Top of INFORMATION GIVEN
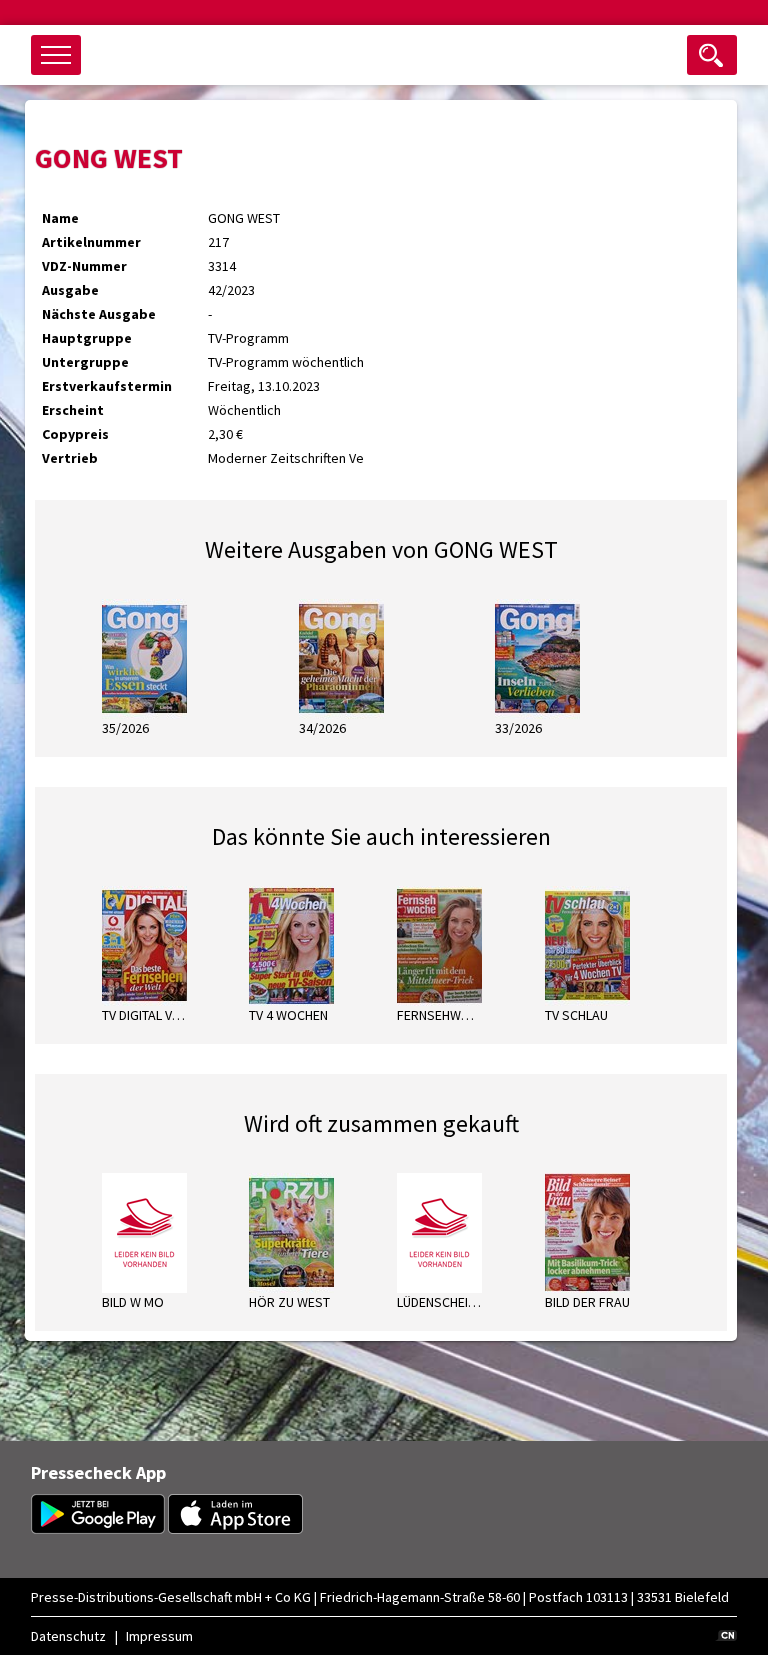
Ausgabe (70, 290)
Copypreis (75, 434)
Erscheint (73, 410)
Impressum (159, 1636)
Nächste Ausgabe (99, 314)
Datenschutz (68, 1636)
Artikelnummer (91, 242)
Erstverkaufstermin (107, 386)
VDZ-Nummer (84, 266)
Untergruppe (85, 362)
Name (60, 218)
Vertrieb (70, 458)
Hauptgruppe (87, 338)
Bottom of INFORMATION GIVEN
TO DO —
Type the listing above out again exactly, and omit all pictures.

EXERCISE OUTPUT —
Ausgabe (70, 290)
Copypreis (75, 434)
Erscheint (73, 410)
Impressum (159, 1636)
Nächste Ausgabe (99, 314)
Datenschutz (68, 1636)
Artikelnummer (91, 242)
Erstverkaufstermin (107, 386)
VDZ-Nummer (84, 266)
Untergruppe (85, 362)
Name (60, 218)
Vertrieb (70, 458)
Hauptgruppe (87, 338)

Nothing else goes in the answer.